厚生連、10月から水原郷病院運営
 厚生連は既に県内16の医療施設を、上・中・下越(佐渡を含む)の三ブロックに分け、上越総合病院・長岡中央綜合病院・新潟医療センターを各ブロックのセンター病院としてネットワーク化し、組織力を活かして急性期医療から慢性期医療・保健・福祉を総合的に提供してきました。新たに水原郷病院が加わり、下越ブロックにおいて地域完結型医療の確立に大きな一歩を踏み出しました。

 水原郷病院は、阿賀野市のJR水原駅から徒歩五分に位置し、白鳥で有名な瓢湖等、豊かな自然に囲まれた郷に立地しています。
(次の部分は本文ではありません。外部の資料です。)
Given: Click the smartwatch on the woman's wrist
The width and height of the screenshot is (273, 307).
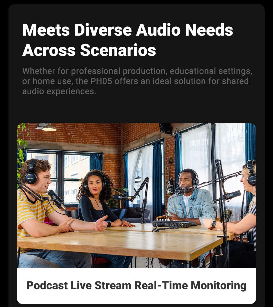Looking at the screenshot, I should coord(214,224).
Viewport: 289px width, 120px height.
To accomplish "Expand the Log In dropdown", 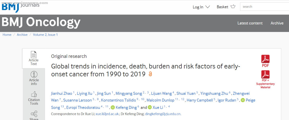I will pyautogui.click(x=201, y=7).

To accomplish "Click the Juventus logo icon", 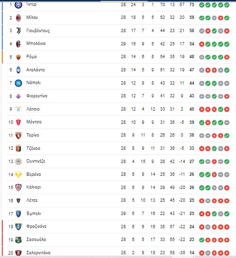I will coord(18,31).
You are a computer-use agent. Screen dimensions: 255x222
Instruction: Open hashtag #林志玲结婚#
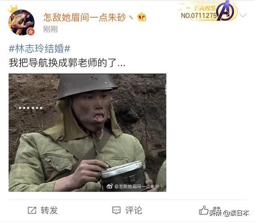click(39, 49)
診療圏人口は、阿賀野市・五泉市・阿賀町等で約12万人余と推測され、標榜診療科は十七科、321床の入院ベッドを有しております。

厚生連、10月から水原郷病院運営
 当院の歴史をひもときますと、昭和29年12月に水原町の国保直営病院として発足し、以後半世紀に亘り地域住民の大きな期待に応えるべく、増改築や機能拡充に努めて来られました。しかし、残念なことに平成18年に、常態化した過重労働から医師が大量退職し、現在は夜間休日等の一次救急医療を休止のほか、一病棟59床を休床しています。そんな中でも、依然として水原郷病院に寄せる地域の方々の信頼と期待、そして医療ニーズに変わりはないと痛感しており、一刻も早く以前の診療体制復活に最大の努力をしていきます。
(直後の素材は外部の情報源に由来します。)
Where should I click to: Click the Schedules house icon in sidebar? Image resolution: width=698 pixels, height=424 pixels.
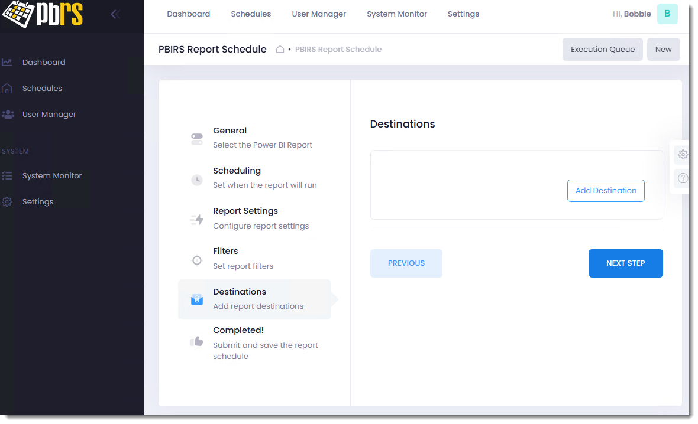pyautogui.click(x=7, y=89)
 まずは、今の診療機能が後退することのないよう、関係大学や新潟医療センターの協力をいただきながら、徐々に体制の強化を図りたいと考えています。

厚生連、10月から水原郷病院運営
 近年の医療業界は、医師看護師等の医療従事者をはじめ、患者様も大都市大病院志向が強く、地方の医療機関は、マンパワーの不足と利用者の減少から経営の危機に直面しています。それは水原郷病院においても例外ではなく、このまま単独の医療機関として打開策を模索しても限界があると思われます。

 厚生連には同様の病院がいくつかありますが、診療機能を棲み分けることでお互いの役割を明確にし、人や物、医療技術等あらゆる面で共有と連携をして均衡を保ってまいりました。この度、水原郷病院が厚生連組織の一員となったことで、これら課題を克服できると考えています。

厚生連、10月から水原郷病院運営
 また、阿賀野市と締結した基本協定には、平成26年度に新築を目指すこと、そのために指定管理者である厚生連が運営および経営の改善努力をすることが謳われていることから、今後水原郷病院が向かうべき道がどこにあるのかを探り、職員全員が同じ目標に向かって進めるよう舵取りをしたいと考えます。

 近隣には三次救急を担う医療施設があり、水原郷病院の位置付けとしては、二次救急となるわけですが、比較的高齢者層の多い現状も踏まえると、回復期医療も視野に入れて特徴化することが最善の選択肢と思われます。併せて、在宅医療、介護、健診事業も充実させ、確固たる経営基盤を確立したいと考えます。

 10月からは、厚生連病院になりましたので、看護師、その他職員のユニホームも様変わりして、心機一転しております。加えて業務の効率化とサービス向上、経費節減に努力していきます。

厚生連、10月から水原郷病院運営
 今回の公設民営化(指定管理者制度)は、公の責務である阿賀野地域の医療確保と、民間病院が抱える病院建設費用や医療機器整備等の大型投資負荷の緩和を図るとの事では、本来あるべき経営手法として、さらに進展して行くものと考えます。水原郷病院は、その第一号としてJA新潟厚生連が総力をあげ取り組む事業であります。